Wednesday, August 05, 2015

Event Prediction Contracts Were ‘Commodity Options’ Within CFTC Jurisdiction

By Lene Powell, J.D.

Adding certainty to the status of event prediction contracts under federal commodities law, the D.C. federal district court handed the CFTC a win in its enforcement action against two Irish companies that operated an online event predictions market, ruling that the contracts offered by were commodity options within the CFTC’s jurisdiction and that one company had violated a 2005 CFTC administrative order prohibiting it from accepting orders from U.S. residents. The court also found the companies in civil contempt for failing to comply with a discovery order (CFTC v. Trade Exchange Network Limited, July 31, 2015, Lamberth, R.).

Event predictions market. Trade Exchange Network Limited (TEN) and Intrade the Prediction Market Limited were Irish companies based in Dublin. Between 2007 and 2014, the companies shared directors, office space, and equipment, and had a substantial overlap in shareholders. The companies operated, an online platform where customers could buy and sell contracts predicting the outcome of real-world events, like sports events and changes in the price of commodities. There were two possible outcomes for each event: yes, the event would happen as described, or no, it would not happen. A customer bought shares if they believed the event would happen and sold shares if they believed it would not, and profited or not depending on the outcome.

In 2005, the CFTC entered an administrative order against TEN for violating Section 4c(b) of the Commodity Exchange Act (CEA) and Regulation 32.11 by accepting orders from U.S. residents for commodity options. TEN consented to entry of the order and agreed to refrain from violating the CEA, pay a $150,000 civil monetary penalty, and prevent U.S. customers from using the website to order contracts. Despite the agreed order, the companies accepted orders from U.S. customers between 2007 and 2012 via to trade various contracts including bets on future changes in the price of gold, the U.S. unemployment rate, and the price of currency pairs. In all, although 443 contracts were blocked to U.S. customers, over 2,000 contracts were not blocked.

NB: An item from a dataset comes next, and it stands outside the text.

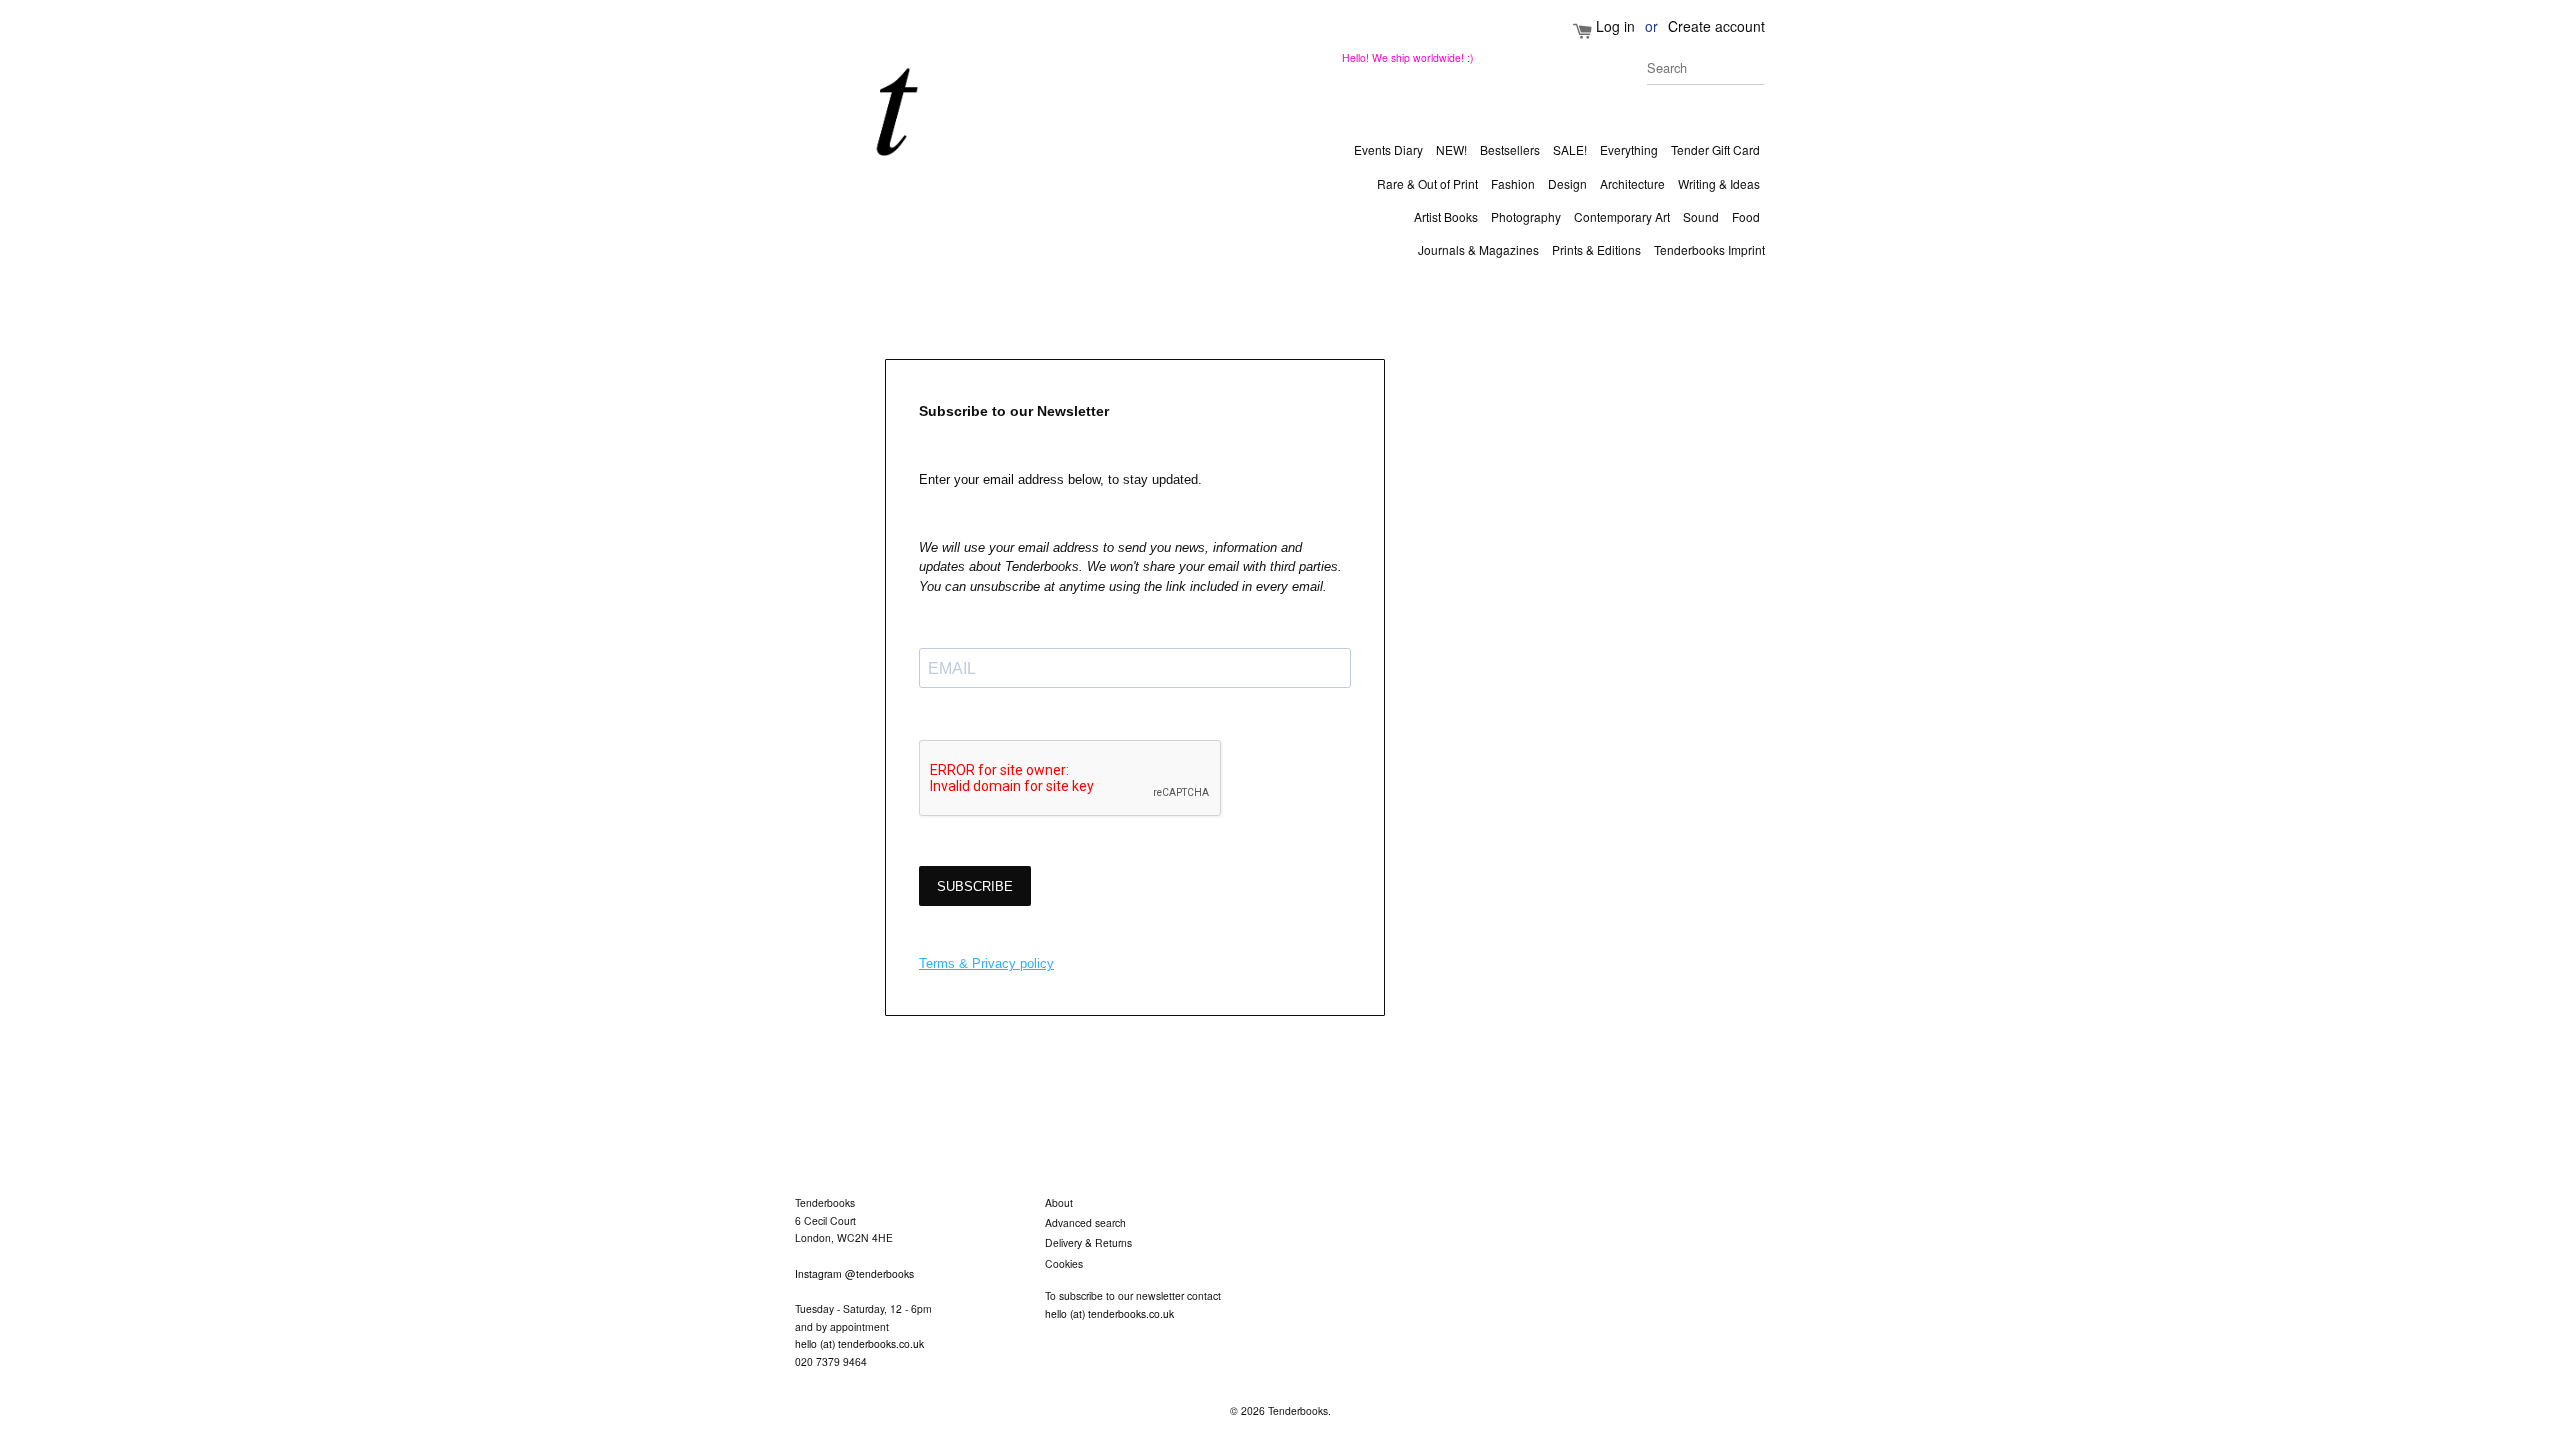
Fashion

According to notices on the website, Intrade ceased offering trading services to customers via the website as of March 10, 2013, and as of June 14, 2014, Intrade intended to fully liquidate all remaining customer accounts by December 31, 2014. A November 1, 2014 notice said the company was “working very hard” to resolve the CFTC case in order to resume commercial operations.

Commodity options. The court granted summary judgment on the first count of the CFTC’s complaint, that TEN and Intrade violated CEA Section 4c(b) and Regulation 32.11 regarding the offering of prohibited commodity options. The court rejected the companies’ narrow definition of the term “option,” noting that although case law was scant, the contracts met the characteristics of what are known to the trade as “binary options.” The CFTC has previously regulated binary options, and the companies did not fall into any exceptions that would allow them to lawfully offer commodity options for trading. Under Chevron and other Supreme Court precedent, deference was due to the CFTC’s construction of a statutory scheme it was entrusted to administer.

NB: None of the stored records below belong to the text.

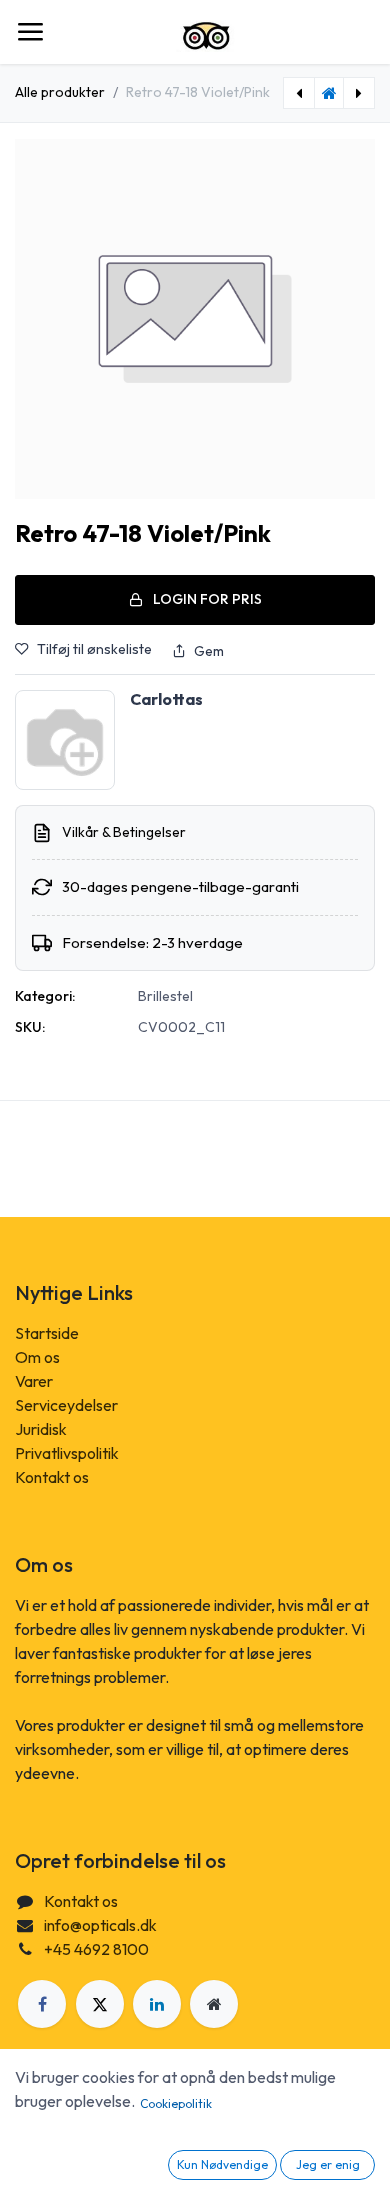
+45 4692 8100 (96, 1949)
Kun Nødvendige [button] (222, 2164)
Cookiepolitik (176, 2103)
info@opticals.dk (100, 1925)
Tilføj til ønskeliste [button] (94, 649)
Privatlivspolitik (67, 1453)
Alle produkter (60, 92)
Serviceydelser (66, 1405)
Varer (34, 1381)
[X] (100, 2004)
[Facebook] (42, 2004)
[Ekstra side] (214, 2004)
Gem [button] (209, 651)
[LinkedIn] (157, 2004)
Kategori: (45, 996)
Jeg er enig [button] (328, 2164)
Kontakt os (52, 1477)
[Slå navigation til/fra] (30, 32)
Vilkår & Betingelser (124, 832)
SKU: (30, 1027)
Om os (37, 1357)
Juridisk (41, 1429)
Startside (47, 1333)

The court also declined to limit the definition of commodity options to contracts on commodities specifically enumerated by the CEA, like gold and crude oil. The “excluded commodity” category did not apply and served to demonstrate the span of the term “commodity.” Accordingly, Intrade’s contracts on climate and weather outcomes as well as U.S. economic numbers were commodity options under the CEA.

Orders from U.S. customers. The court also granted summary judgment on the CFTC’s second claim, that TEN violated CEA Section 6c by offering contracts to U.S. customers in violation of the 2005 order. Although TEN and Intrade had separate Irish corporate registration numbers, maintained separate bank accounts, and filed separate tax returns, they operated as a common enterprise because they had the same officers and directors, shared office space, and commingled funds. The companies violated the 2005 order by offering contracts to U.S. customers identical to contracts specifically prohibited by the order, and by not informing U.S. customers which contracts they were not allowed to trade. TEN was responsible for the actions of then-director and officer John Delaney, who was acting in scope of his employment and without an interest adverse to TEN.

The court did not grant summary judgment on Count III of the CFTC’s complaint, regarding violation of CEA Section 9(a)(3) concerning false statements and omissions. The court directed the parties to prepare a scheduling order regarding Count III and the appropriate amount of disgorgement and civil monetary penalties under Counts I and II.

Contempt. In a separate opinion and order, the court found the companies in contempt for failing to comply with a June 24, 2014 discovery order, which denied the companies’ motion for a protective order under the Irish Data Protection Act and directed them to produce documents and CEO Ronald Bernstein for a deposition. The companies were ordered to pay reasonable expenses incurred by the CFTC, including attorney fees, as a result of the failure to comply with the order.

The case is No. 12-1902 (RCL) [summary judgment, contempt].